BEGIN

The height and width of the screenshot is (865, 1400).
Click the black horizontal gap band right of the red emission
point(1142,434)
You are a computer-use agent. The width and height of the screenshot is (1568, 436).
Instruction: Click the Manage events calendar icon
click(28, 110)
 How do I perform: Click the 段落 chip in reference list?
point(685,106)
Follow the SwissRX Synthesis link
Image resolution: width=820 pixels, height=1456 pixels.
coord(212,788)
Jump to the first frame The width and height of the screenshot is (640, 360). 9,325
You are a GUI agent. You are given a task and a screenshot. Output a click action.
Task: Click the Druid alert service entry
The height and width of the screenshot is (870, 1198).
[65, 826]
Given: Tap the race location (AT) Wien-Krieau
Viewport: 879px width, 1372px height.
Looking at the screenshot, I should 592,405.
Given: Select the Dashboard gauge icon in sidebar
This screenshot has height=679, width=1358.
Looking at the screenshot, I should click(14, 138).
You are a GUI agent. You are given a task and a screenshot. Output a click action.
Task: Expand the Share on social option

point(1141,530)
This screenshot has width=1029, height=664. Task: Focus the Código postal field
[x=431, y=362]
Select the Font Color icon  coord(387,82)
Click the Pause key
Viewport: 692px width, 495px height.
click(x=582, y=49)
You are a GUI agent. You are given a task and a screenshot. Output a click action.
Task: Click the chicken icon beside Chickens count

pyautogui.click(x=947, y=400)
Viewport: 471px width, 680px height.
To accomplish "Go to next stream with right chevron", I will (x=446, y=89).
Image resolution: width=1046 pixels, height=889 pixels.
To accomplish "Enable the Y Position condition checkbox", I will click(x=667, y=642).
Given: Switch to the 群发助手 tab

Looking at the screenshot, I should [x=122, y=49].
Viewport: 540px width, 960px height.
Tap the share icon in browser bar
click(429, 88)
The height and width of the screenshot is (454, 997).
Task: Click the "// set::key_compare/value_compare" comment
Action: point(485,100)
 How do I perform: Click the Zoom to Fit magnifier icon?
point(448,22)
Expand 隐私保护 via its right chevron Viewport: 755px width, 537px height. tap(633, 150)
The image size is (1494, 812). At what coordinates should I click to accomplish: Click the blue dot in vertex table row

END

WORK TASK: An exact reproduction of the listing is needed.

RESPONSE TO THIS EXERCISE:
The height and width of the screenshot is (865, 1400).
Click the black horizontal gap band right of the red emission
point(1142,434)
You are a computer-use agent. The width and height of the screenshot is (1568, 436).
Instruction: Click the Manage events calendar icon
click(28, 110)
 How do I perform: Click the 段落 chip in reference list?
point(685,106)
Follow the SwissRX Synthesis link
Image resolution: width=820 pixels, height=1456 pixels.
coord(212,788)
Jump to the first frame The width and height of the screenshot is (640, 360). 9,325
You are a GUI agent. You are given a task and a screenshot. Output a click action.
Task: Click the Druid alert service entry
The height and width of the screenshot is (870, 1198).
[65, 826]
Given: Tap the race location (AT) Wien-Krieau
Viewport: 879px width, 1372px height.
Looking at the screenshot, I should 592,405.
Given: Select the Dashboard gauge icon in sidebar
This screenshot has height=679, width=1358.
Looking at the screenshot, I should click(14, 138).
You are a GUI agent. You are given a task and a screenshot. Output a click action.
Task: Expand the Share on social option

point(1141,530)
This screenshot has width=1029, height=664. Task: Focus the Código postal field
[x=431, y=362]
Select the Font Color icon  coord(387,82)
Click the Pause key
Viewport: 692px width, 495px height.
click(x=582, y=49)
You are a GUI agent. You are given a task and a screenshot. Output a click action.
Task: Click the chicken icon beside Chickens count

pyautogui.click(x=947, y=400)
Viewport: 471px width, 680px height.
To accomplish "Go to next stream with right chevron", I will (x=446, y=89).
Image resolution: width=1046 pixels, height=889 pixels.
To accomplish "Enable the Y Position condition checkbox", I will click(x=667, y=642).
Given: Switch to the 群发助手 tab

Looking at the screenshot, I should [x=122, y=49].
Viewport: 540px width, 960px height.
Tap the share icon in browser bar
click(429, 88)
The height and width of the screenshot is (454, 997).
Task: Click the "// set::key_compare/value_compare" comment
Action: point(485,100)
 How do I perform: Click the Zoom to Fit magnifier icon?
point(448,22)
Expand 隐私保护 via its right chevron Viewport: 755px width, 537px height. tap(633, 150)
The image size is (1494, 812). At what coordinates should I click to accomplish: Click the blue dot in vertex table row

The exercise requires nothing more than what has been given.